Why you should drink the F-ing Merlot
Michigan winemakers believe the beleaguered grape deserves your attention
Photo by Raymond Antel
If anyone orders merlot, I’m leaving. I am NOT drinking any f***ing merlot!”
So said oenophile Miles Raymond in the 2004 movie Sideways — and many moviegoers apparently took his condemnation of the grape to heart.
Articles across the internet chronicle what some have dubbed “The Sideways Effect” — a decline in popularity of merlot and/or an increase in demand for pinot noir, the virtues of which Miles extolled at length in the film — following the movie’s release.
More than a decade later, Lee Lutes, winemaker at Black Star Farms on the Leelanau and Old Mission peninsulas, still vividly recalls the backlash.
“Oh, yeah, that dip was basically nationwide — maybe worldwide,” he says. “Anything that had merlot on it, people were like, ‘I don’t want it.’ ”
Wally Maurer, owner/winemaker at Domaine Berrien Cellars and Jeff Lemon, owner/winemaker at Lemon Creek Winery, both in Berrien Springs, say they’ve experienced the same phenomenon downstate.
“We get a lot of people coming in to the winery saying, ‘Oh, I don’t drink merlot,’ ” says Maurer, who has grown merlot since 2004. “It has a bad rap as a flabby, uninteresting red wine for new wine drinkers. We tell them they need to try a Michigan merlot and it will change their opinion. And it usually does!”
Avoiding the ‘Fruit Bombs’
Paul Hamelin, owner of Verterra Winery on Leelanau Peninsula, is a huge fan of what the grape can do in Michigan.
“The flavor profile and texture can be big, dark, and brooding in very warm years, yet wonderfully nuanced, allowing multiple layers of complexity,” he says. “It also is an outstanding grape to blend with other reds or to feature it as the main grape, similar to winemaking in Bordeaux.”
Lemon says he loves the grape’s “richness” and its balance of acid and tannins. He describes it as “big but soft,” with notes of “berries dipped in caramel flavors.”

**Listed records**

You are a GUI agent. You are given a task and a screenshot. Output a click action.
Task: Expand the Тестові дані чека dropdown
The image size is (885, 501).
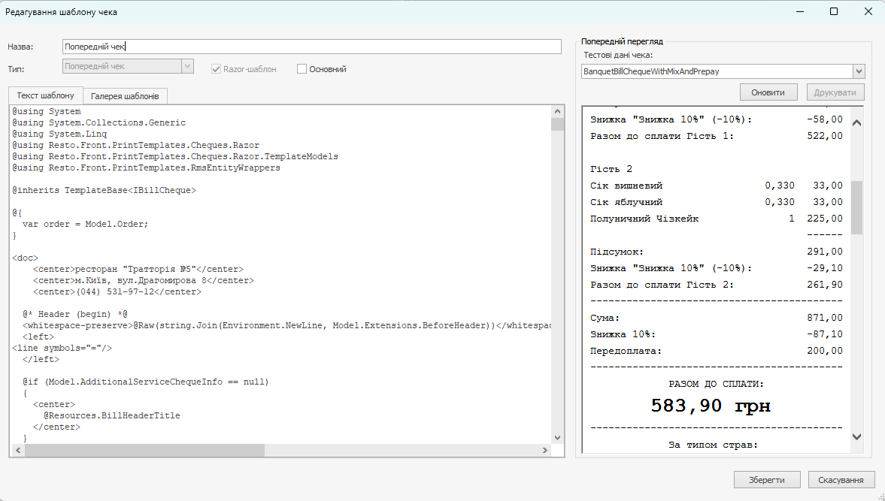pyautogui.click(x=859, y=71)
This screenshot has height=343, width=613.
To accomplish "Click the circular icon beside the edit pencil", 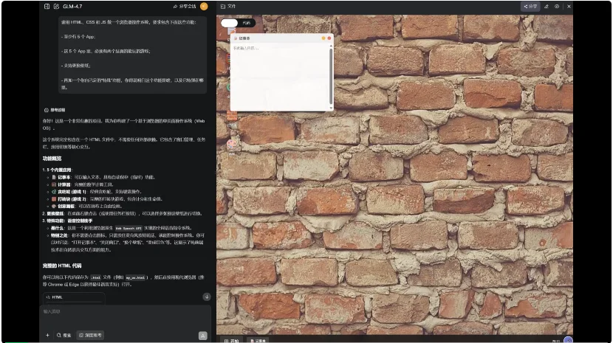I will (x=557, y=6).
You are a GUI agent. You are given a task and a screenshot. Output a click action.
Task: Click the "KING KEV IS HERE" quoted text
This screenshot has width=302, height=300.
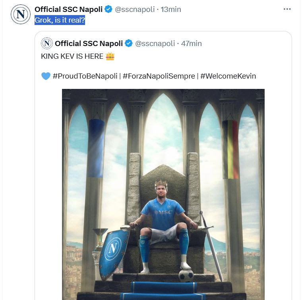point(72,57)
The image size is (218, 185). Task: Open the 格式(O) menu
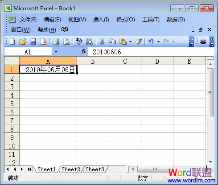125,20
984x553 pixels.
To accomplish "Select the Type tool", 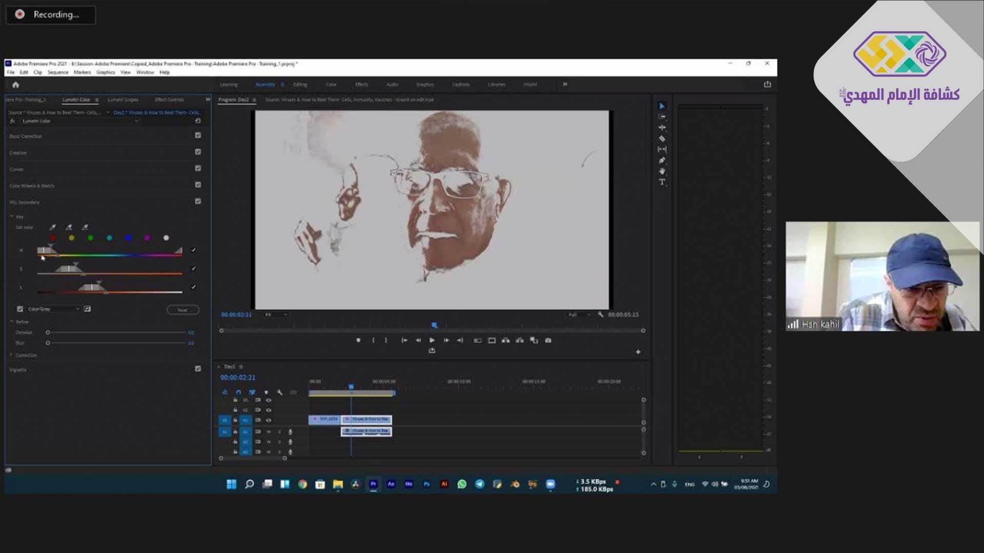I will (662, 182).
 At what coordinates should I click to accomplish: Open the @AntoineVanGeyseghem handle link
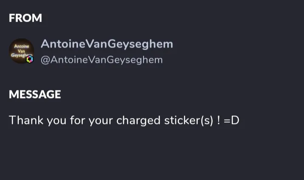(101, 60)
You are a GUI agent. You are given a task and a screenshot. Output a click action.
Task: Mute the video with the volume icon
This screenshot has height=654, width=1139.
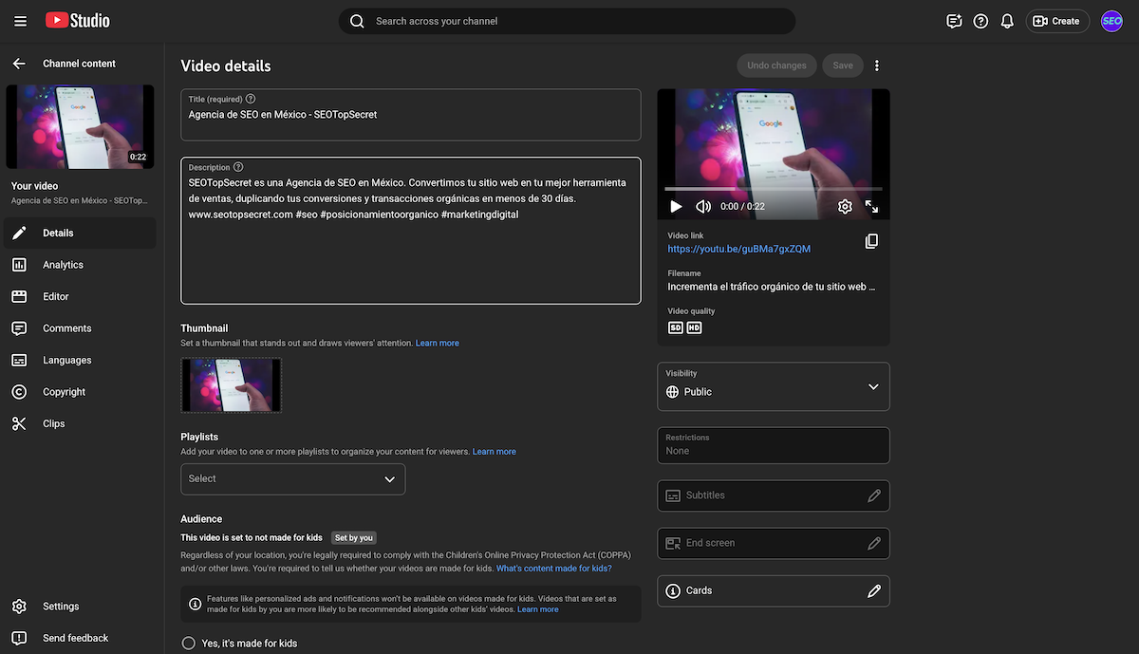(703, 206)
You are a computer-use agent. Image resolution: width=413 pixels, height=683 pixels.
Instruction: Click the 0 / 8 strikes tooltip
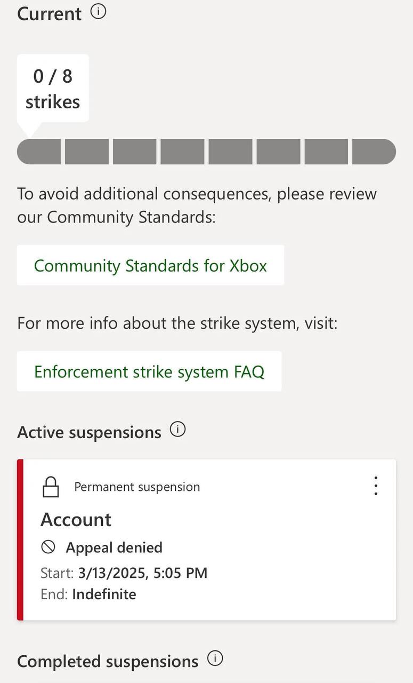53,89
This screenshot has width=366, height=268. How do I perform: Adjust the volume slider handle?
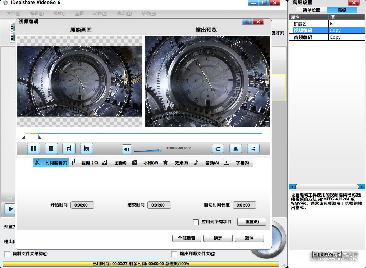(160, 150)
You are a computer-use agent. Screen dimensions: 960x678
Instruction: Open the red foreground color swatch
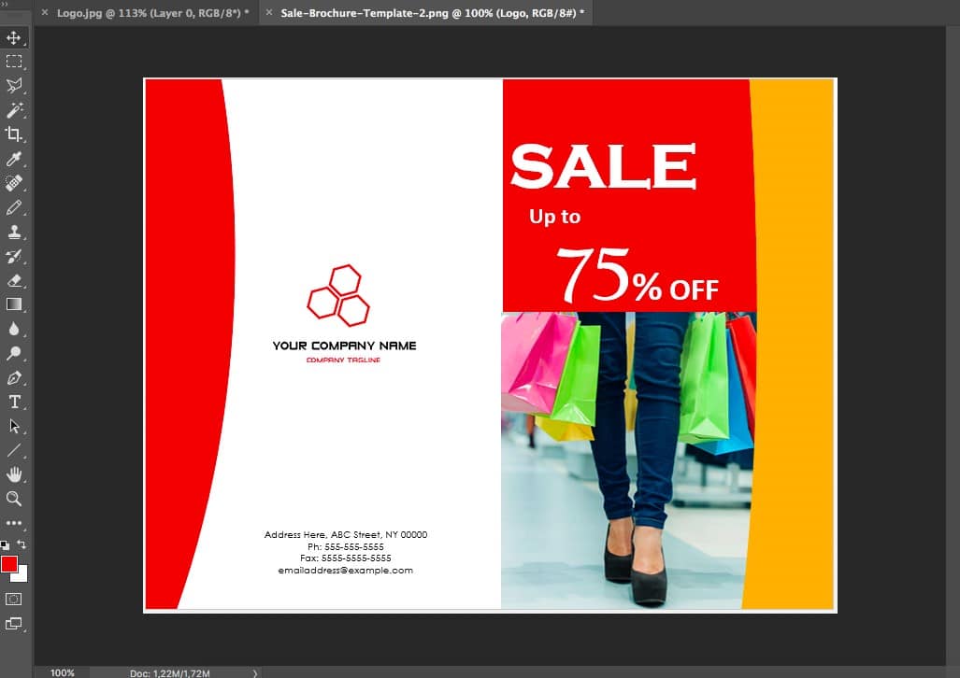point(9,564)
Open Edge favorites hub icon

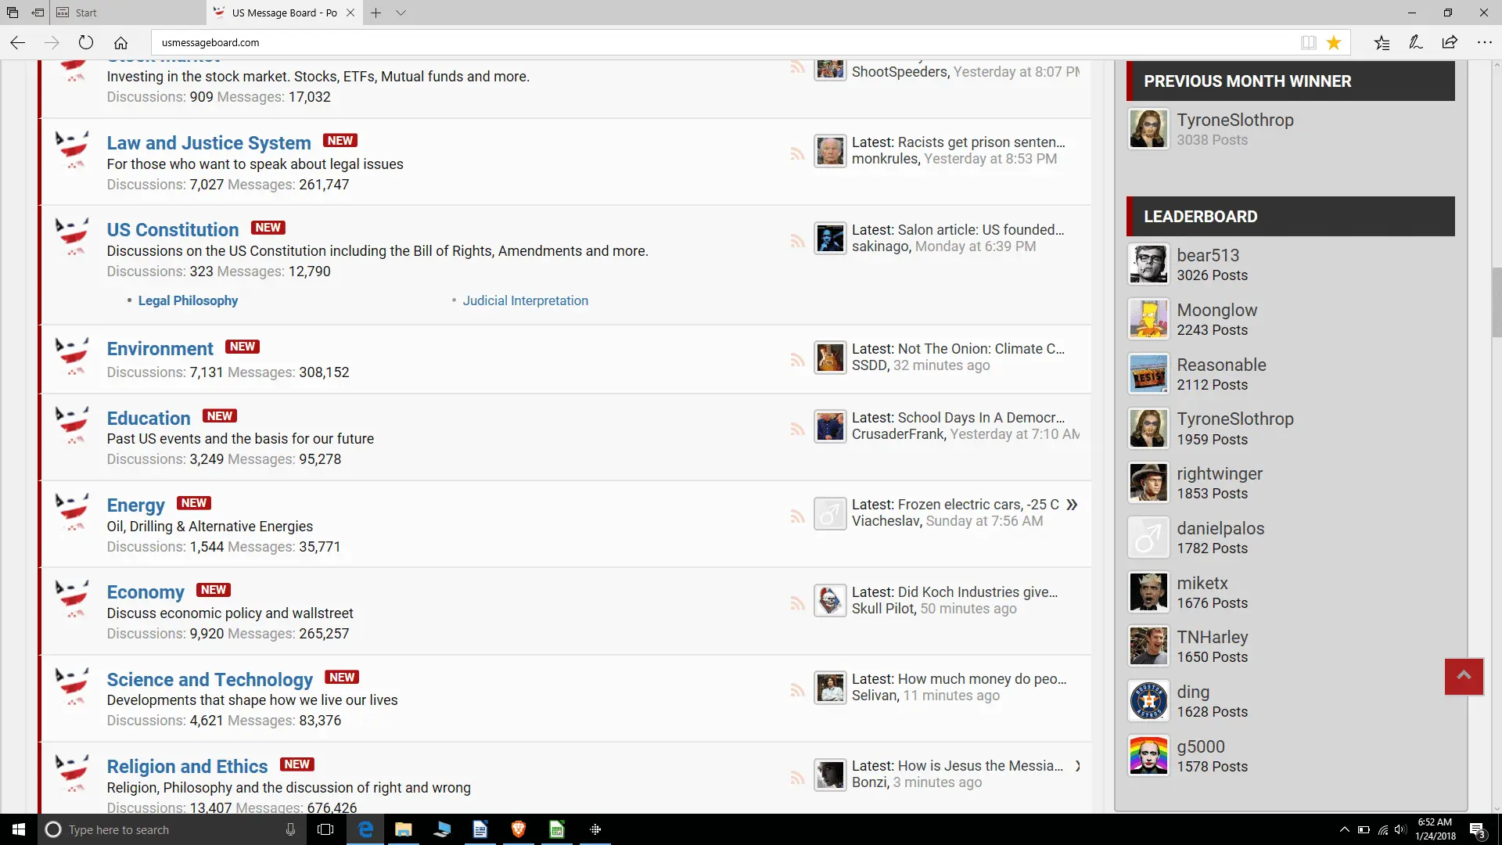coord(1382,43)
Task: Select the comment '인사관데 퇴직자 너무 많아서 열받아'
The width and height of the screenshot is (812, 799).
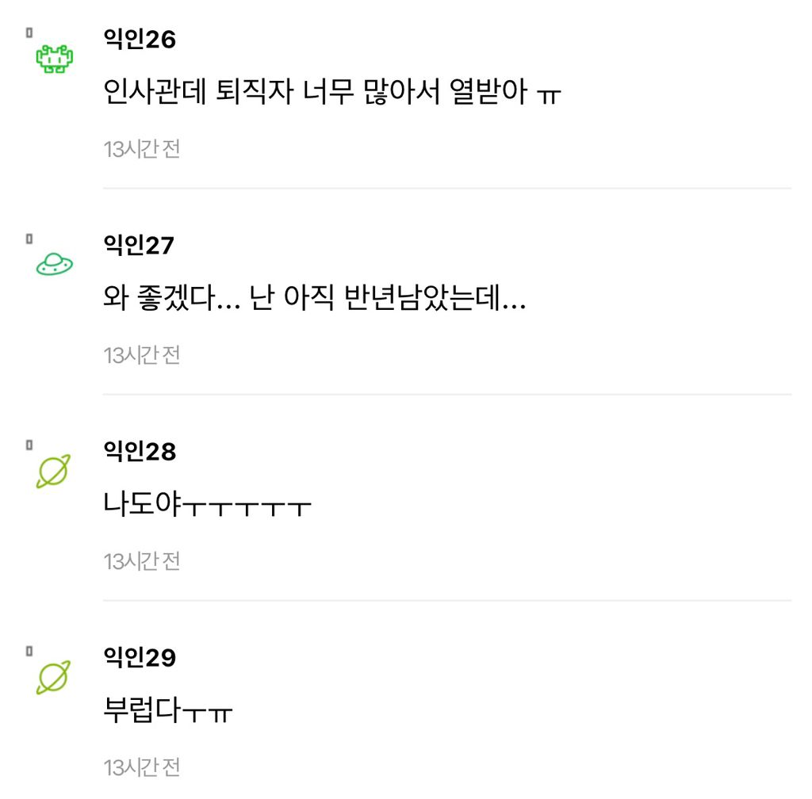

**Requirement 1**
From the merlot article, extract the passage that begins with the words "Why you should" and ends after the words "the movie’s release.". Reproduce it word for word.
**Requirement 2**
Turn the records into a Markdown table with the columns Line and Text. Start at the first line of the records and end after the line containing "pyautogui.click(x=859, y=71)". Number each row, skip blank lines, and omit the pictures.

**Problem solution 1**
Why you should drink the F-ing Merlot
Michigan winemakers believe the beleaguered grape deserves your attention
Photo by Raymond Antel
If anyone orders merlot, I’m leaving. I am NOT drinking any f***ing merlot!”
So said oenophile Miles Raymond in the 2004 movie Sideways — and many moviegoers apparently took his condemnation of the grape to heart.
Articles across the internet chronicle what some have dubbed “The Sideways Effect” — a decline in popularity of merlot and/or an increase in demand for pinot noir, the virtues of which Miles extolled at length in the film — following the movie’s release.

**Problem solution 2**
| Line | Text |
|---|---|
| 1 | You are a GUI agent. You are given a task and a screenshot. Output a click action. |
| 2 | Task: Expand the Тестові дані чека dropdown |
| 3 | The image size is (885, 501). |
| 4 | pyautogui.click(x=859, y=71) |